• _The exercise_
Repeat the items below word for word, beginning with the line containing "Task: Click the 上一页 button" and continuing through the line containing "click(738, 89)".

— start Provided data —

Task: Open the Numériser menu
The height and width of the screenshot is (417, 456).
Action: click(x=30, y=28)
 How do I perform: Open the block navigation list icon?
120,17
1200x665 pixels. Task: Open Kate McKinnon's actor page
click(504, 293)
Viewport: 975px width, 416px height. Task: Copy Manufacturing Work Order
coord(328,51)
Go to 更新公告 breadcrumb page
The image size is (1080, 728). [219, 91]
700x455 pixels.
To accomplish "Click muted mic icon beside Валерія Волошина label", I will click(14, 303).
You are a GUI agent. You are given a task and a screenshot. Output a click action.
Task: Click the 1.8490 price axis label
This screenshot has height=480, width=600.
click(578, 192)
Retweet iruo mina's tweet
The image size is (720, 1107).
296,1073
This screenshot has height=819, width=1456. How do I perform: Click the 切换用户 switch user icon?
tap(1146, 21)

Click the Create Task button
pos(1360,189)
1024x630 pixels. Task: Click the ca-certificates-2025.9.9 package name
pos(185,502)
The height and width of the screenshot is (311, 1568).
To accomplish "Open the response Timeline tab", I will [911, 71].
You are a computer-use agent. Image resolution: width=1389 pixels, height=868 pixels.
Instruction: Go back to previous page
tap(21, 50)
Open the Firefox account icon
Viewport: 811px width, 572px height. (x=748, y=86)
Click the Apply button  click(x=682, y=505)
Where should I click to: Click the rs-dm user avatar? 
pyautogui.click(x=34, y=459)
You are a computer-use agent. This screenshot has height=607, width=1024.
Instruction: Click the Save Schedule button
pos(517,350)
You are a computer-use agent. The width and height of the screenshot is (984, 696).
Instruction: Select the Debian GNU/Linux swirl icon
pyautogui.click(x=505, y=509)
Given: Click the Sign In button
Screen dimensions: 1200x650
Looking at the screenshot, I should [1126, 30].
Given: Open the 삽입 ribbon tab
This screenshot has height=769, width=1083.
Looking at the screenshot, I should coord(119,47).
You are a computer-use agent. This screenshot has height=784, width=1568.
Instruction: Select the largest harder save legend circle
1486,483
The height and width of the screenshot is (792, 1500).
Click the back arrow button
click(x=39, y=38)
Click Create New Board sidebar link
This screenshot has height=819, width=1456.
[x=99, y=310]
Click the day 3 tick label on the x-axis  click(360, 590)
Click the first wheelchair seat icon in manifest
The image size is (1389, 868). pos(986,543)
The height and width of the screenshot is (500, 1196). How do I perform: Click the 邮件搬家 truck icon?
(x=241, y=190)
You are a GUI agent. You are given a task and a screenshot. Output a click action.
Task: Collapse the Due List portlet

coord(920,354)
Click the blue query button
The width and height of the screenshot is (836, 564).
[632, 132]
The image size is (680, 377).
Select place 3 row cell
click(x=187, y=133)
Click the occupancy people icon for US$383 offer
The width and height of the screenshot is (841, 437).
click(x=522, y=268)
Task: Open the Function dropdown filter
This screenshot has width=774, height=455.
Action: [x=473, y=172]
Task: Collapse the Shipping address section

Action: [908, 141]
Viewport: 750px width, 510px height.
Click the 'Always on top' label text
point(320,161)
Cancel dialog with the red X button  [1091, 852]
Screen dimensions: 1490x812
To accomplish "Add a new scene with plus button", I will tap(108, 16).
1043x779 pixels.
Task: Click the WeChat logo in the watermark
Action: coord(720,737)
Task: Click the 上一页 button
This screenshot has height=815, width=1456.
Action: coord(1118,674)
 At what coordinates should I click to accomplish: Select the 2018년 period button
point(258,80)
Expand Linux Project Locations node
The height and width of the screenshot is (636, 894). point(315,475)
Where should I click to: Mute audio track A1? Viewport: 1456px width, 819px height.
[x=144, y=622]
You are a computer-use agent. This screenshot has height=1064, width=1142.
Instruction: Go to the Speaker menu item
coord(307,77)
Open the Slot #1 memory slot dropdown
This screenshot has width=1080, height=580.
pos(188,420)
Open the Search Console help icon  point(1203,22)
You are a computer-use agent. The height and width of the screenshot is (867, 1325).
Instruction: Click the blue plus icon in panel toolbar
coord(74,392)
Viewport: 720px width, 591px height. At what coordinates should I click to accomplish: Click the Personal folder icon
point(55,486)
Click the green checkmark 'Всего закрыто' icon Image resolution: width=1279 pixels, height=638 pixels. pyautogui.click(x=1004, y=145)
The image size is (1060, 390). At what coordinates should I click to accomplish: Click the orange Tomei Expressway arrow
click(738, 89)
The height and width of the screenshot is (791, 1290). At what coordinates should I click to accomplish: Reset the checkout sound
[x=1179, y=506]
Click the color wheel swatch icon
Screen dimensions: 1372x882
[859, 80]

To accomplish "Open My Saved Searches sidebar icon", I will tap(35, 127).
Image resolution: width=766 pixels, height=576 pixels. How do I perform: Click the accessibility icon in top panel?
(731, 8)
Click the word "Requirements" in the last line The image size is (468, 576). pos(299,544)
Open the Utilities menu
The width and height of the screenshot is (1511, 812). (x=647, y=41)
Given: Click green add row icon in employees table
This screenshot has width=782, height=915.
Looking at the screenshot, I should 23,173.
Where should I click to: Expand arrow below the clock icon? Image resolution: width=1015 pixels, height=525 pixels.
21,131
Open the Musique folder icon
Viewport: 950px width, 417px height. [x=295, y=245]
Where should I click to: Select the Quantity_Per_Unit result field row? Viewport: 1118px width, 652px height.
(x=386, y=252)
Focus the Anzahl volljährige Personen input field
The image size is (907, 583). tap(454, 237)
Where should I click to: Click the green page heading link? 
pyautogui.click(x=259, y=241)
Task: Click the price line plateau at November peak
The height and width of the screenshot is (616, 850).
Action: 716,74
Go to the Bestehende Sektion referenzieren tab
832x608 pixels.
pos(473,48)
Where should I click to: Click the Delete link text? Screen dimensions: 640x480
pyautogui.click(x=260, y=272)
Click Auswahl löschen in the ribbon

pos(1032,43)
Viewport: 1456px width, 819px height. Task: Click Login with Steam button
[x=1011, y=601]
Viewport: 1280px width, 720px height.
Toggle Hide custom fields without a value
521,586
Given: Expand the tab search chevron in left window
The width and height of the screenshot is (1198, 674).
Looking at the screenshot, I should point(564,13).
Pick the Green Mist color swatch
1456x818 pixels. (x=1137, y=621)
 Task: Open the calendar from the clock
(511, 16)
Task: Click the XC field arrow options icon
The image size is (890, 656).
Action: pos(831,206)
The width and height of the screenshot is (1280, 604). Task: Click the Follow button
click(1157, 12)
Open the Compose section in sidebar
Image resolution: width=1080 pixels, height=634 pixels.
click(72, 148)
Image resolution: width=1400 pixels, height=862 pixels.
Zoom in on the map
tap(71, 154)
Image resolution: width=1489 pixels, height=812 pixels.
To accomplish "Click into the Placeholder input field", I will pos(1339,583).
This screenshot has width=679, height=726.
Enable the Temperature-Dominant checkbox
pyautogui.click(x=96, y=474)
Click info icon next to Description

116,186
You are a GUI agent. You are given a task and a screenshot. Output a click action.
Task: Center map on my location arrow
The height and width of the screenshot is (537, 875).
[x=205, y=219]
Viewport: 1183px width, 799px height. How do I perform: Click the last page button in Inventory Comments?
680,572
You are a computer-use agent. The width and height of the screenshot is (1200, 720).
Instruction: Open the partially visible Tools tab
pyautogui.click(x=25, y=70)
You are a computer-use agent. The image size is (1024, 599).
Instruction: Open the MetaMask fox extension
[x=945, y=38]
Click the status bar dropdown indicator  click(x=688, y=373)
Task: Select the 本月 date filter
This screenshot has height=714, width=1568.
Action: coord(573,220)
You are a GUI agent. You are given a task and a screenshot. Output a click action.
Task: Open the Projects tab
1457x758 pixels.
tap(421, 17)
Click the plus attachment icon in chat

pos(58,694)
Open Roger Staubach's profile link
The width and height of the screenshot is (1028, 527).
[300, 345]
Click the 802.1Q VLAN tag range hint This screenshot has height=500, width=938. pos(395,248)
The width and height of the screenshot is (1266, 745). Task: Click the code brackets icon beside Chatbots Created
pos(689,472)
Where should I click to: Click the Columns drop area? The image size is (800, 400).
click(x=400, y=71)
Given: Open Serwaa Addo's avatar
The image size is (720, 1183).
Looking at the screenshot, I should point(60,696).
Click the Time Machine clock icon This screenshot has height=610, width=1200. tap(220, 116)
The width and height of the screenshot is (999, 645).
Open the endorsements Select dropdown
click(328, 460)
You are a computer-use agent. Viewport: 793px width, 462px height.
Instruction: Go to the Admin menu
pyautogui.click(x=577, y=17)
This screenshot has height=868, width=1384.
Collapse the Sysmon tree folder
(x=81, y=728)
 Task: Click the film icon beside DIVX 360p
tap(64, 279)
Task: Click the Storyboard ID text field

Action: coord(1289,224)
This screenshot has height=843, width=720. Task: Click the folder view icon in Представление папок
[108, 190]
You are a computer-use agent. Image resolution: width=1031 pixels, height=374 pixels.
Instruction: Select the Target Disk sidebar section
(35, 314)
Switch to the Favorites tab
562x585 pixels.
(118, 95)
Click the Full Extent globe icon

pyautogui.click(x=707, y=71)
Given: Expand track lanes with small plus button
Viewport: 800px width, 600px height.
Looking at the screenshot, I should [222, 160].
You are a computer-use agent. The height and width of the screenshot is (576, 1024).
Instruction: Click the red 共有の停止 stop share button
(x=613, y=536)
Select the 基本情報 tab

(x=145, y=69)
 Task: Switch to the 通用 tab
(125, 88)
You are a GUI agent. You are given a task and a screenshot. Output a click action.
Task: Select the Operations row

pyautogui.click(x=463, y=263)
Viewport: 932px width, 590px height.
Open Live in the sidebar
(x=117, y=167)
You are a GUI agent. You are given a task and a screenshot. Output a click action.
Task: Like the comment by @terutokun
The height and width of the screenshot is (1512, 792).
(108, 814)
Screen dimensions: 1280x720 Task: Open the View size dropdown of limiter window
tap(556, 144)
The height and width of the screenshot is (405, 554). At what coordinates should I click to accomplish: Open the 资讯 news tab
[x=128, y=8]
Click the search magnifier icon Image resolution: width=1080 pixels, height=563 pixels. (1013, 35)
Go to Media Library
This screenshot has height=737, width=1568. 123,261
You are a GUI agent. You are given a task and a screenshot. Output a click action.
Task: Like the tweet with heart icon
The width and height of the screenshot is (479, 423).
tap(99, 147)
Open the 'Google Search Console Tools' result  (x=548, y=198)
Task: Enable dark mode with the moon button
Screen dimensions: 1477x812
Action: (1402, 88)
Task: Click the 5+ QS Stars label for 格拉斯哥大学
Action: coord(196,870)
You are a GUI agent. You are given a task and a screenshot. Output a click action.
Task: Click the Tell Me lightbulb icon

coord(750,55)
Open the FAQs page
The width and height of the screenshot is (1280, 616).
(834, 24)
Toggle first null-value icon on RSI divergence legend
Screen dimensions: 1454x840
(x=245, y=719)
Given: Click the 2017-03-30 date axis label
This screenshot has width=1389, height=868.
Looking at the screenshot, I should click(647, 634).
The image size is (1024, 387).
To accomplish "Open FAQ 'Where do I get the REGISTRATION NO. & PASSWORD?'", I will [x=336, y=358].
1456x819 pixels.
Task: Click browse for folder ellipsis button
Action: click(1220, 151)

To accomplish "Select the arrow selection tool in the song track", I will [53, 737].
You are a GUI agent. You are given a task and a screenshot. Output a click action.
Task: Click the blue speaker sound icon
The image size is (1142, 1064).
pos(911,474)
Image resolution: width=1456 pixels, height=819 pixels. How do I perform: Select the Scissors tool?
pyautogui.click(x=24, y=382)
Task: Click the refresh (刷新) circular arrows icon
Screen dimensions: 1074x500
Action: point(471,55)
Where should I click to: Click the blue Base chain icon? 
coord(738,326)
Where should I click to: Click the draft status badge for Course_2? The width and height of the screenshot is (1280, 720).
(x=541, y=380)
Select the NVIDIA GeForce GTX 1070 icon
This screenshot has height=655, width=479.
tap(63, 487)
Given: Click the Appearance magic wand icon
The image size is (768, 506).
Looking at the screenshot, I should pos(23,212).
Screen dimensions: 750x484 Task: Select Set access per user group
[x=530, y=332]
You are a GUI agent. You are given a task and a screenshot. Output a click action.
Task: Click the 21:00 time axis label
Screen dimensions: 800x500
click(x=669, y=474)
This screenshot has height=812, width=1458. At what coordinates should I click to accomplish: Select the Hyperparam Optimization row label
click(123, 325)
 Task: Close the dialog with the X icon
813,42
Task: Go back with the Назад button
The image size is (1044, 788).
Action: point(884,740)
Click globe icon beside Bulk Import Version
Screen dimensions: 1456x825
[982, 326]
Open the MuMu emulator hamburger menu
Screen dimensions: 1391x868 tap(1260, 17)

— end Provided data —

• _Solution_
Task: Click the 上一页 button
This screenshot has height=815, width=1456.
Action: coord(1118,674)
 At what coordinates should I click to accomplish: Select the 2018년 period button
point(258,80)
Expand Linux Project Locations node
The height and width of the screenshot is (636, 894). point(315,475)
Where should I click to: Mute audio track A1? Viewport: 1456px width, 819px height.
[x=144, y=622]
You are a computer-use agent. This screenshot has height=1064, width=1142.
Instruction: Go to the Speaker menu item
coord(307,77)
Open the Slot #1 memory slot dropdown
This screenshot has width=1080, height=580.
pos(188,420)
Open the Search Console help icon  point(1203,22)
You are a computer-use agent. The height and width of the screenshot is (867, 1325).
Instruction: Click the blue plus icon in panel toolbar
coord(74,392)
Viewport: 720px width, 591px height. At what coordinates should I click to accomplish: Click the Personal folder icon
point(55,486)
Click the green checkmark 'Всего закрыто' icon Image resolution: width=1279 pixels, height=638 pixels. pyautogui.click(x=1004, y=145)
The image size is (1060, 390). At what coordinates should I click to accomplish: Click the orange Tomei Expressway arrow
click(738, 89)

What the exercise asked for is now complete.